Other business magazines. As with weeklies, my Trustees see them as particularly imperiled and less resistant to the flight of ad dollars from print to digital than other types of glossy publications. "This is one area in which the web really will kill magazines," says one. "You can take your time with food and fashion; business information you need now, and you don't need slick production values to go with it."
Other monthlies. Two other magazine categories that my Brain Trust considers vulnerable are men's interest and women's fashion; both are seen as carrying more titles than they can currently support. Multiple respondents identified Men's Journal, Details, W and Marie Claire as the least likely survivors. A number of people also predicted that Conde Nast Publications will shut down one of its two foodie titles, either Gourmet or Bon Apetit.
Some of the other responses I received:
* "Minneapolis/St. Paul newspapers -- they almost have to merge -- Chicago Sun-Times, Boston Herald"
* "Mediaite feels a bit doomed."
* "I think lots of little association and special-interest magazines are going to go away. Wildlife Conservation is already gone. Natural History? AAA's Car and Travel?

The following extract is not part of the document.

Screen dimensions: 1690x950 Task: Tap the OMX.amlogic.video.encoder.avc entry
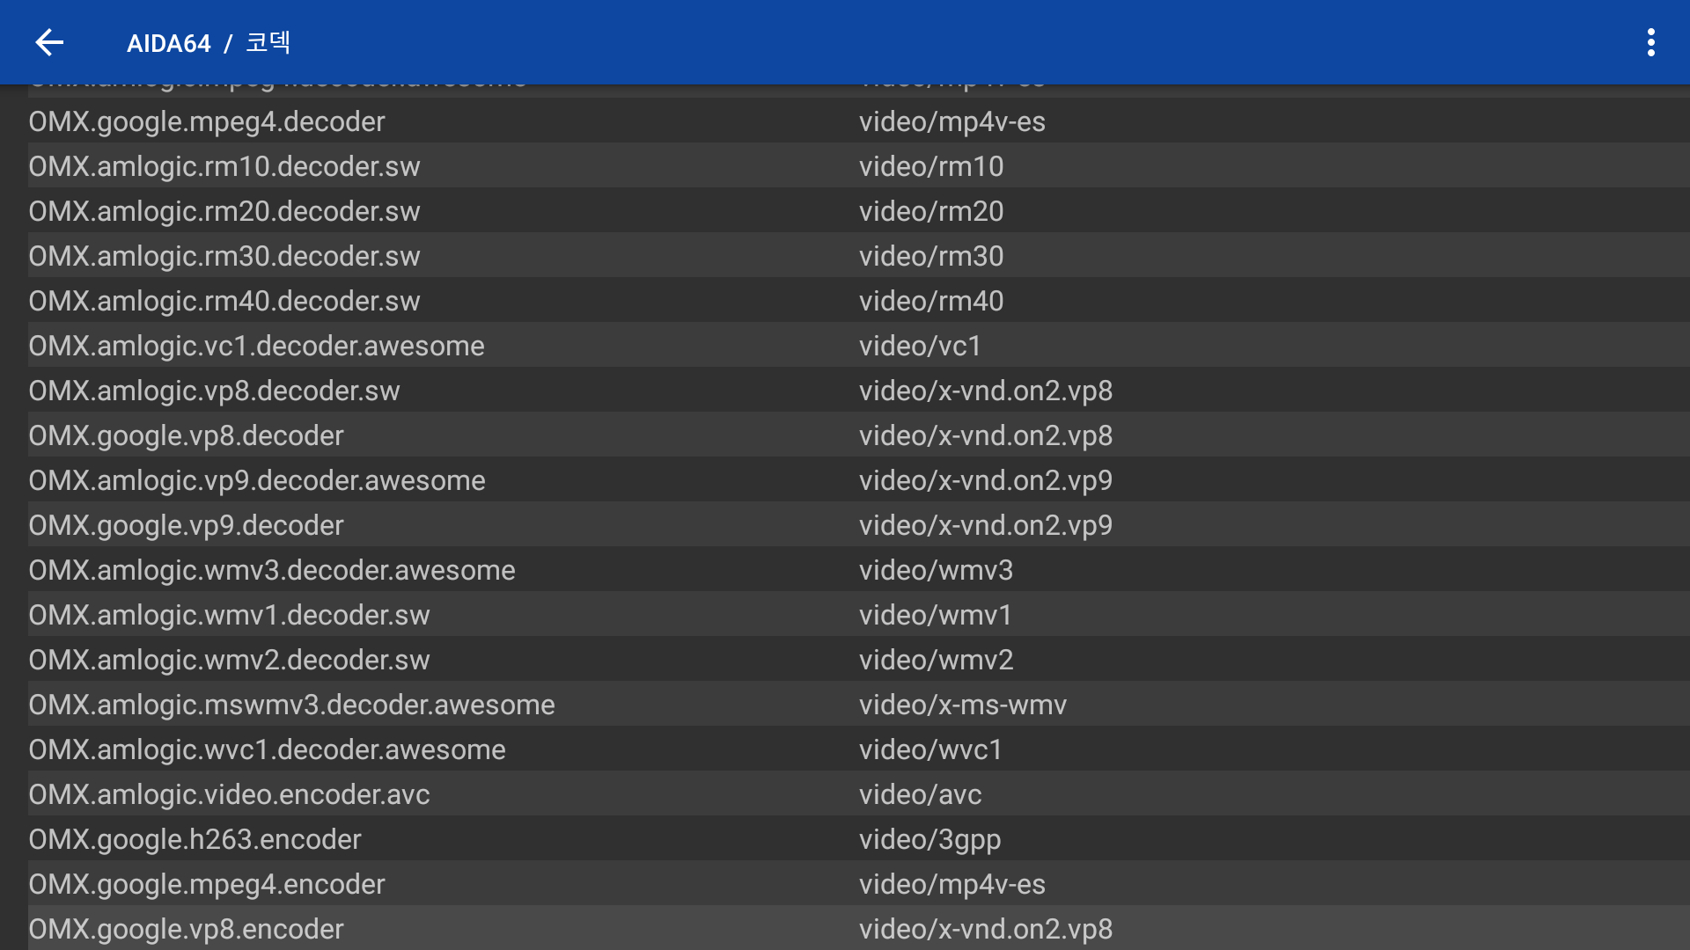tap(229, 794)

They can probably serve their audiences almost as well online, at least."
* "San Francisco: first major US city without a daily newspaper as SF Chron either goes all-online or weekend edition only. (I tend not to subscribe to the meme that daily newspapers will simply vanish. Over the next two years I think that's online- or weekend-only will generally be the first stop on the way to either extinction or some new attenuated existence. There's enough perceived value in these old brands that somebody will keep them afloat on a limited basis just for speculation.)"
* "Monster.com: how can this company survive with no job inventory? Also, their stock has been murdered. Un-agile, run by finance guys -- the tech equivilent to old world media."

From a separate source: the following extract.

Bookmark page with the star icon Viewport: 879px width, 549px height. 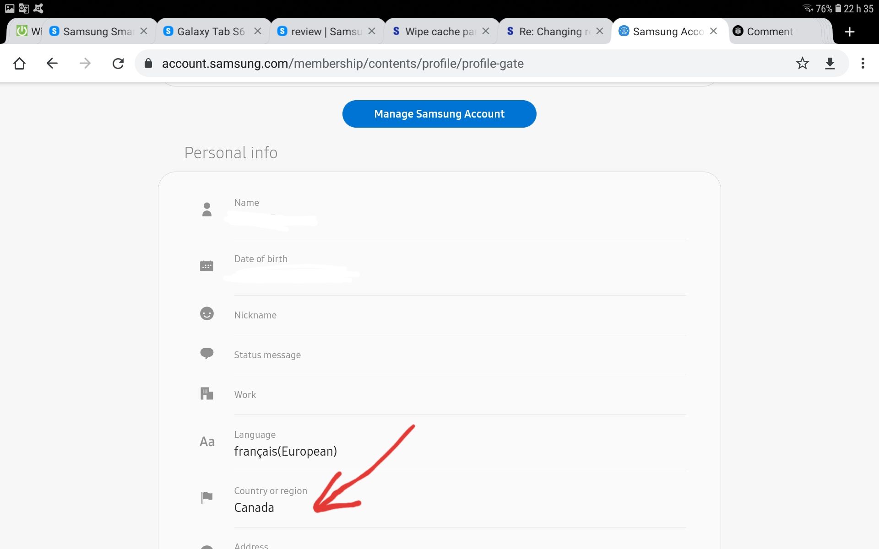(802, 63)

* "All off-line music magazines will die. Sorry."
* "Fox Business. It's losing an insane amount of money, it has no prospects for ever becoming profitable, and Rupert isn't some kind of squishy owner who'll happily keep it on at a loss indefinitely. I also have my doubts about WSJ. (Not the WSJ, just the glossy mag.) For much the same reasons, but also because it seems to be incapable of committing journalism."
* "I can't imagine Adweek and The Hollywood Reporter making it through the year in their current configuration; probably the only thing saving them is managerial confusion."
* From David Cay Johnston, the Pulitzer Prize-winning former tax policy reporter for The New York Times:
News organizations run by people not steeped in news (Zell's papers) will wither as they try to please audiences instead of tell them what journalists believe they need to know and as they kow-tow to the powerful. The mass of readers, listeners and viewers (even the economically above average mass favored by advertisers) want an advocate who stands up to power and those organizations that embrace their audience -- as opposed to their advertisers and sources -- generally will retain their audience.
Chances that the NYT, WSJ, WaPost will go out of business -- zero.
Chances that BW, Time and Newsweek will go out of business -- small but possible.
Chances that a dozen cities of 25,000 or more population will have no general interest daily newspaper in two years -- close to 100%.
Chances that those politicians inclined to line their pockets will be emboldened by the disappearance or weakening of local newspapers -- limitless.
About the Media Brain Trust: Responses were solicited and supplied by email. More than 100 sources were polled; roughly one-third participated. In the interest of encouraging candor, participants were promised anonymity, although some volunteered to be identified by name. Stay tuned for future Brain Trust installments.
*Correction: The original version of this article incorrectly identified Cable Neuhaus as the editor in chief of Newsmax. He is editorial director.